WHEN elephants fight, it is the grass that suffer. This African proverb summarises what is going on at the St Dominic’s Children’s home as staff square off, causing the children further pain.
Newsday spent close to three hours at the Belmont children’s home on Friday speaking with the manager, Sister Arlene Greenidge and other staff. The visit came on the heels of a report given by staff members that two children were beaten by another staff member, contrary to law. Greenidge blames workers that came from the Statutory Association Services Commission (SASC) while SASC workers say the problem stem from workers that are contracted through the Ministry of Gender and Youth Affairs. The ministry remains mum, for now.
Two Mondays ago, two children, 8 and 9 were allegedly beaten by a contracted worker after one wore the wrong pants to school and the other the wrong shoes. The worker spoke with Newsday during the visit and denied ever touching the children.
“There are mischievous workers poisoning the children. I read the article and I was like …but I didn’t hit anyone. The article didn’t call my name but people know it was me because my aunt and my mother called me and I never told them about it. They looked at the ages of the children and know is me they referring to.”
The worker added he is forced to do double duties because unionised workers are signing the attendance register and not working. He added that the same unionised workers are the ones poisoning the children’s minds with the two affected children going to bed after 1 am Thursday because they were convinced that “Miss lied on them”.
The unionised workers say the assault on the children was not a figment of their imagination and produced a hand written letter signed by a child claiming he saw the attack on the children. The child said in the letter that he saw the worker beat one of the children with a broomstick while the other was stripped naked and made to do chores. The letter was handed over to the Children’s Authority.

_ _ _ _ _

### EXERCISE TASK 1:
From the records, present the stretch from the line containing "Task: Click the" through the line containing "Action: (x=511, y=17)" as a JSON list of strings with one string per line and no blank lines. Leave the pictures out of the answer.

### PROVIDED INFORMATION:
_ _ _ _ _

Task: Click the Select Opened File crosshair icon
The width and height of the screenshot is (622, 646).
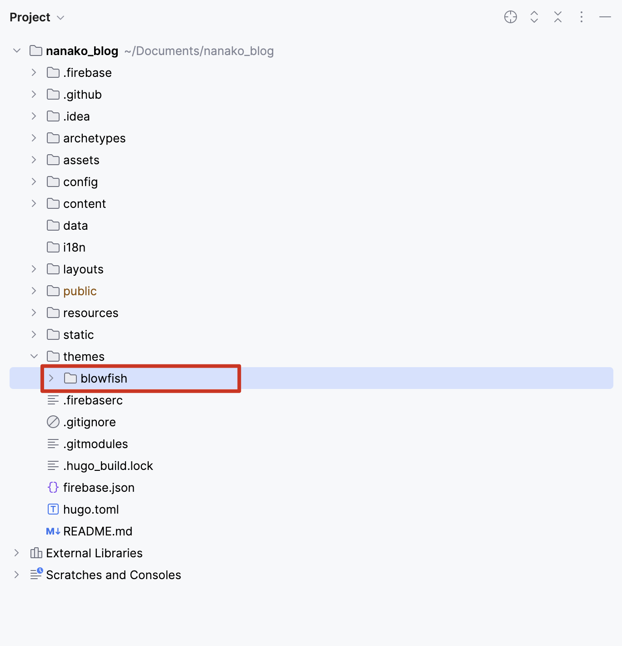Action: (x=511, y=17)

_ _ _ _ _

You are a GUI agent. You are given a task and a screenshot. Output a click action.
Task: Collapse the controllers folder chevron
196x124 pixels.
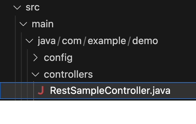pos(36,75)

_ _ _ _ _

### EXERCISE TASK 2:
Continue the article about the staff dispute at the St Dominic's Children's home from where it stops.

### EXERCISE OUTPUT 1:
[
  "Task: Click the Select Opened File crosshair icon",
  "The width and height of the screenshot is (622, 646).",
  "Action: (x=511, y=17)"
]

### EXERCISE OUTPUT 2:
On Thursday an official from the Children’s Authority visited the home and spoke with the staff member who was accused of beating the children. Newsday was told that the children at the centre of the alleged abuse will be removed from the home this week and interviewed away from both factions so there will be no room for intimidation.
Children caught in the middle
Greenidge said: “One issue that emerged was that the public servants on the advice of their union the Public Services Association (PSA) asserted that public officers were not to take instructions from contract workers. The last straw came last year. I wrote to the SASC because we were playing with the children’s mind because the children were in a double-bind.”
The American Psychology Association stated that a double-bind is “a situation in which an individual receives contradictory messages from another person. Double-binding communication was once considered a causative factor in schizophrenia. For example, a parent may respond negatively when his or her child approaches or attempts to engage in affectionate behaviour but then, when the child turns away or tries to leave, reaches out to encourage the child to return.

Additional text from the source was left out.